Sono parole di Erdogan, dopo le prime cariche violentissime della polizia turca contro i manifestanti che occupavano il Gezi Park di Istanbul e piazza Taksim. Radio Popolare vi sta raccontando cosa succede nelle piazze e nelle strade turche da quattro giorni, e sull’account Twitter di Alaska trovate la lista pubblica di corrispondenti, inviati e citizen journalist a Istanbul e Ankara che ho preparato in questi giorni per voi.

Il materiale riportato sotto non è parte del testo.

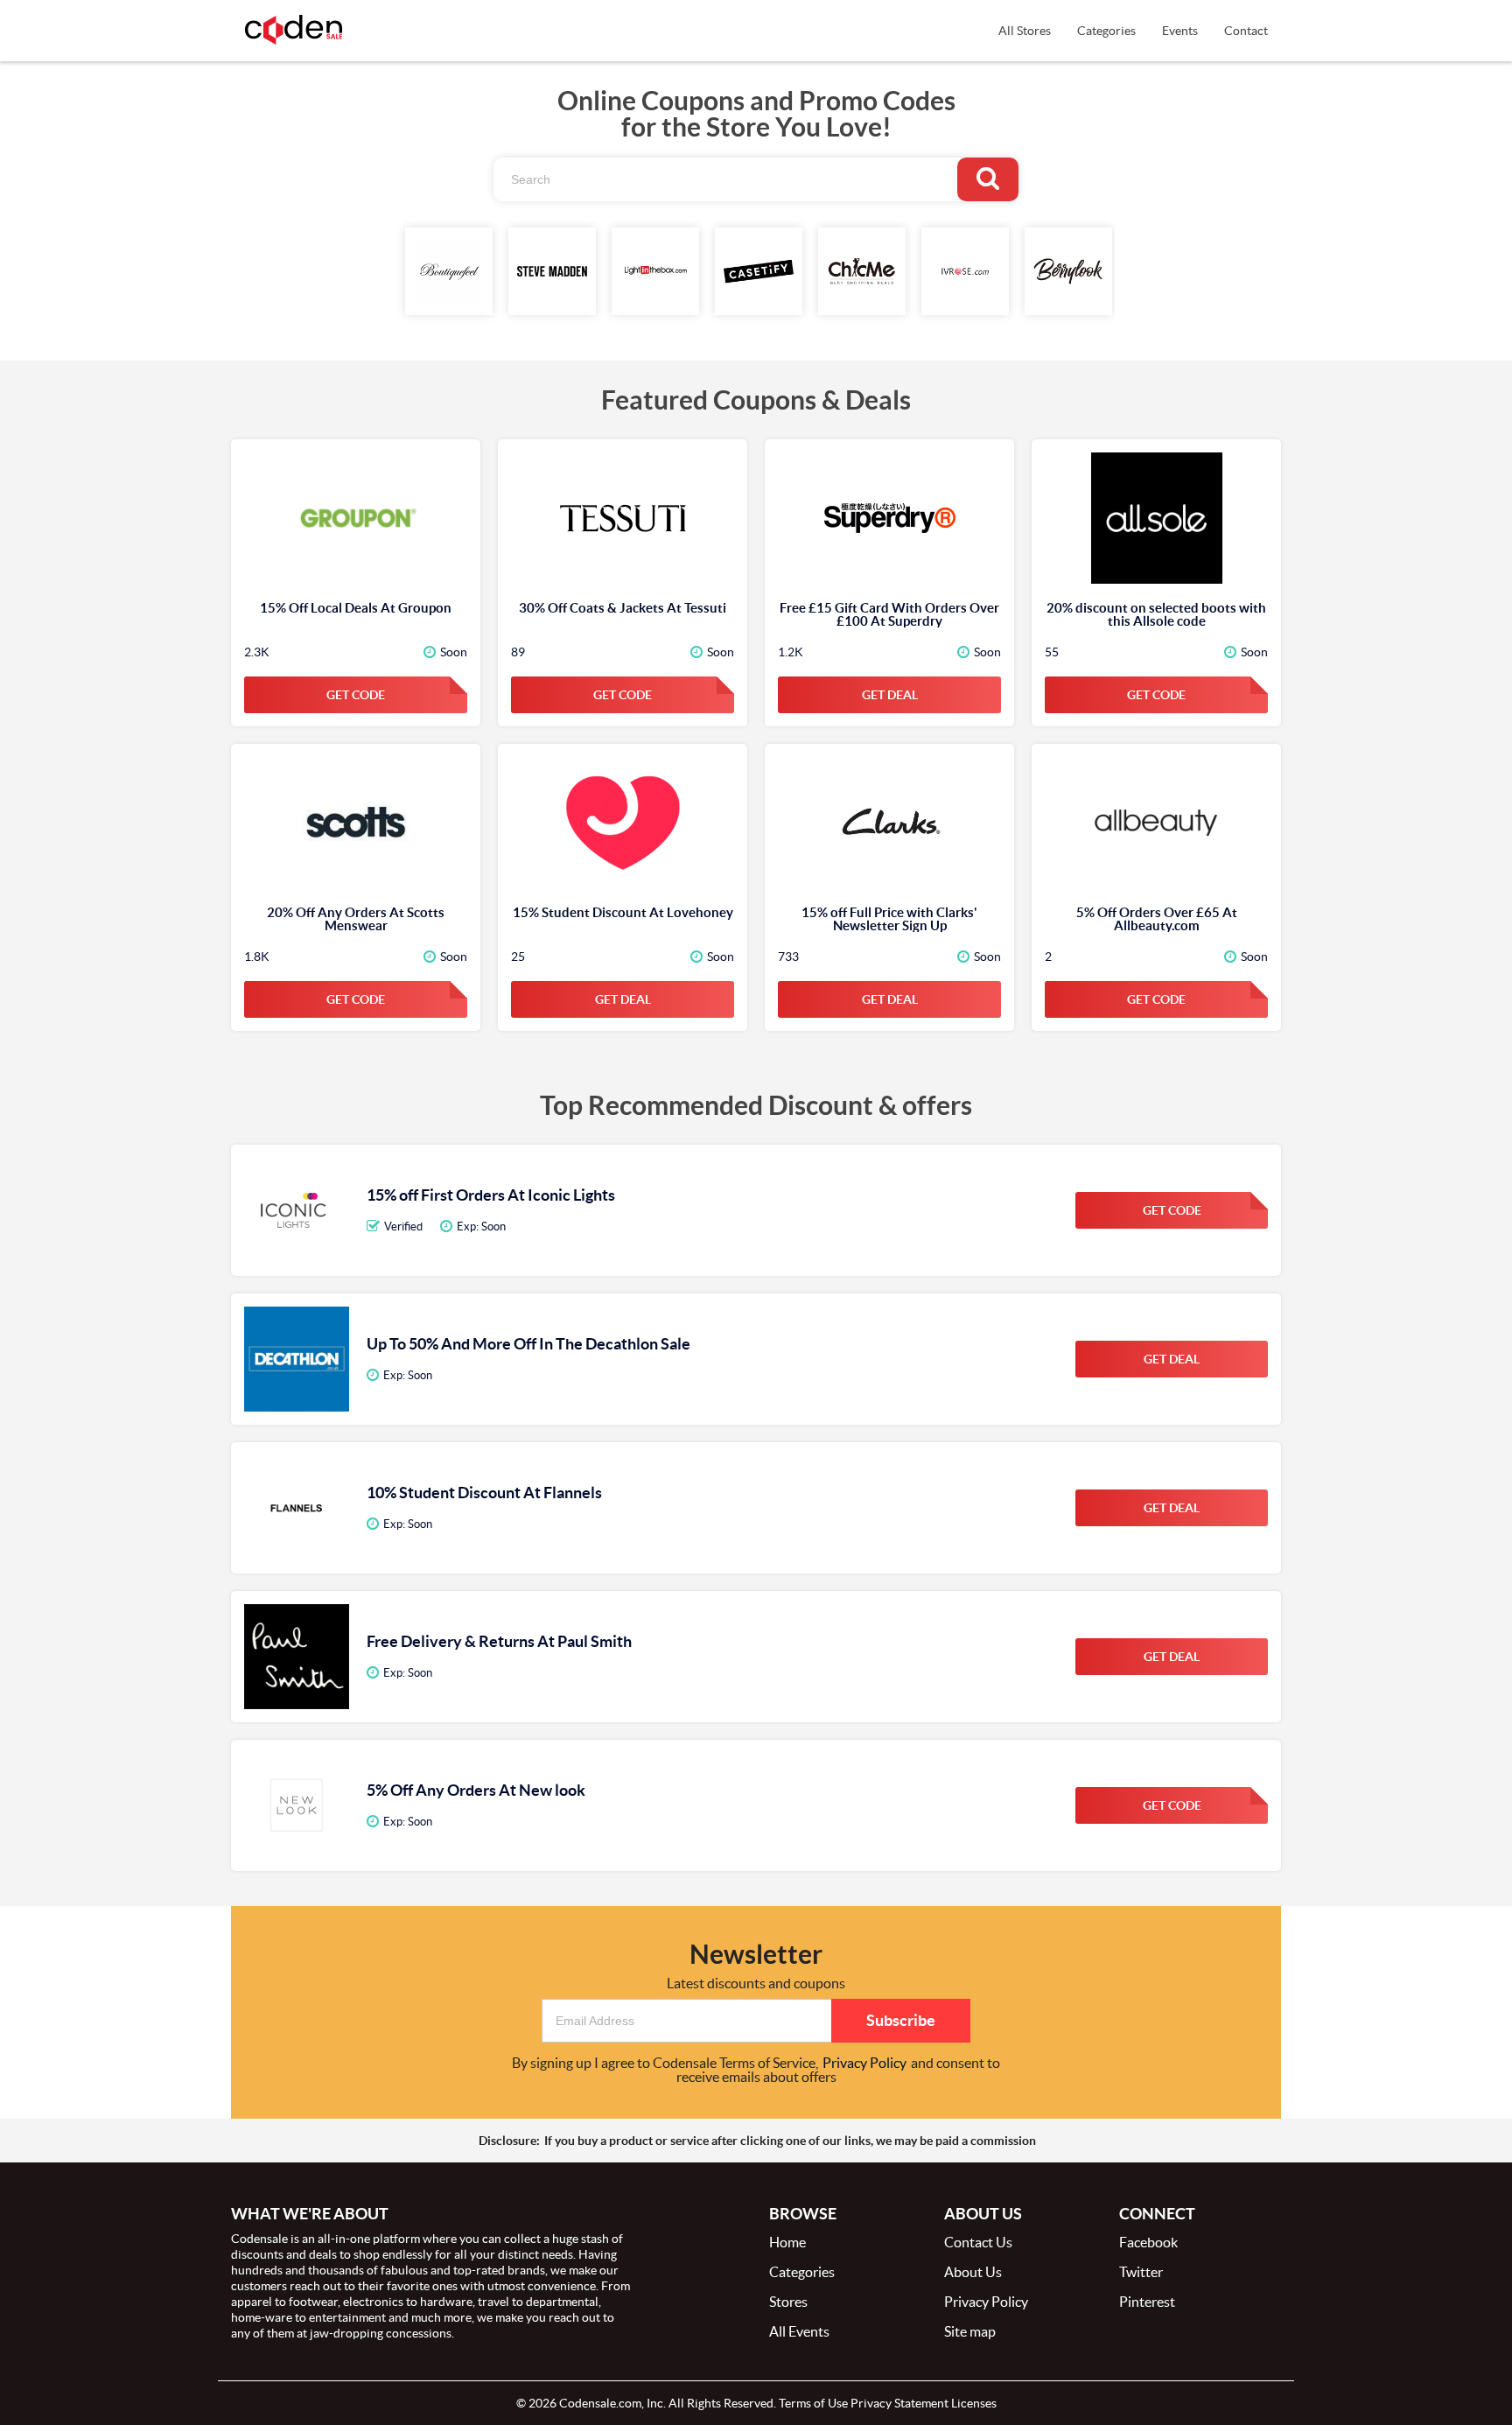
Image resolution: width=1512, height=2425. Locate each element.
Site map (970, 2331)
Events (1180, 31)
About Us (973, 2272)
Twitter (1141, 2272)
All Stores (1024, 31)
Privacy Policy (864, 2063)
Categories (1106, 31)
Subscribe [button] (900, 2020)
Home (787, 2242)
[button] (686, 2021)
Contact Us (978, 2242)
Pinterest (1147, 2302)
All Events (799, 2331)
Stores (788, 2302)
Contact (1246, 31)
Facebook (1148, 2242)
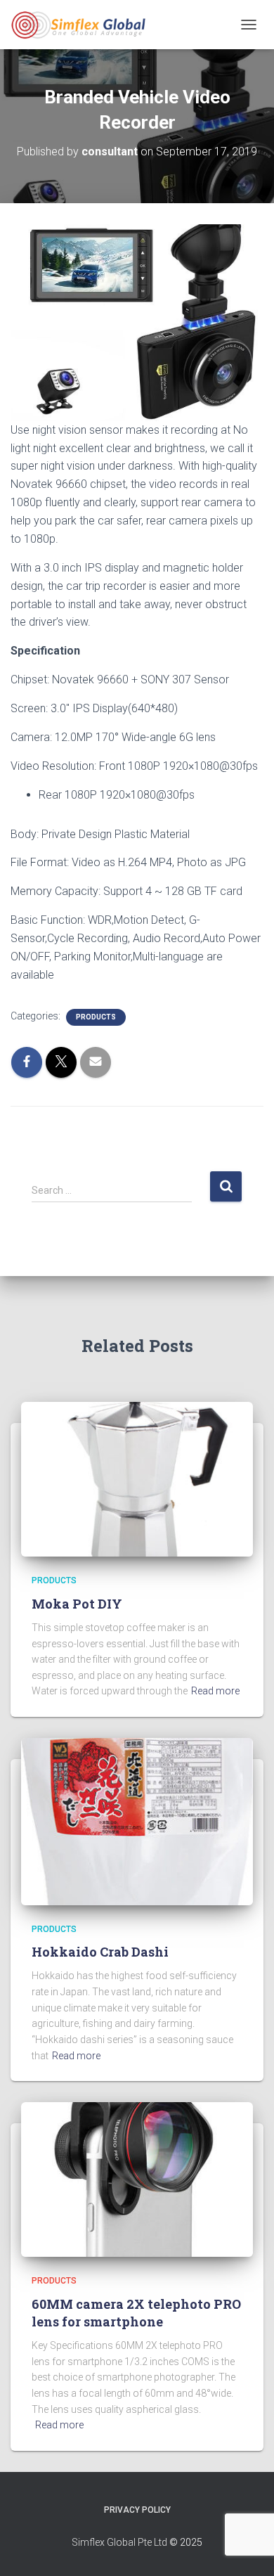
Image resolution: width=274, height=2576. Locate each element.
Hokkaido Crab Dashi (100, 1951)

I ponti telefonici sono già pronti nel caso le autorità turche dovessero far sospendere i servizi, e nelle modalità di passaparola, simboli, canti, organizzazione, pulizie collettive, messaggi e rituali, Occupy Gezi ricalca – senza nulla togliere alle differenze della situazione politica e culturale – il modello partito da Tahrir ed esportato in tanti altri paesi. La trasversalità dei social nella possibilità di organizzare dal basso, e di bypassare – anche se talvolta caoticamente – il silenzio della stampa locale, intimorita dalla censura – si materializza di nuovo per le strade. Oggi vi propongo alcuni materiali sull’utilizzo dei social per le proteste. Qui la tecnosociologa turca Zeinep Tufekci (che già dal 31 maggio ci ha allertato sulla situazione ad Istanbul) con un post che racconta anche la grande tradizione di mobilitazione in Turchia e i punti differenti ed essenziali di quella in corso – post di cui Roberta Aiello per ValigiaBlu ha prontamente fornito la traduzione in italiano; qui un’analisi accademica per AlJazeera, qui Andrea Iannuzzi col contributo di Fabio Chiusi.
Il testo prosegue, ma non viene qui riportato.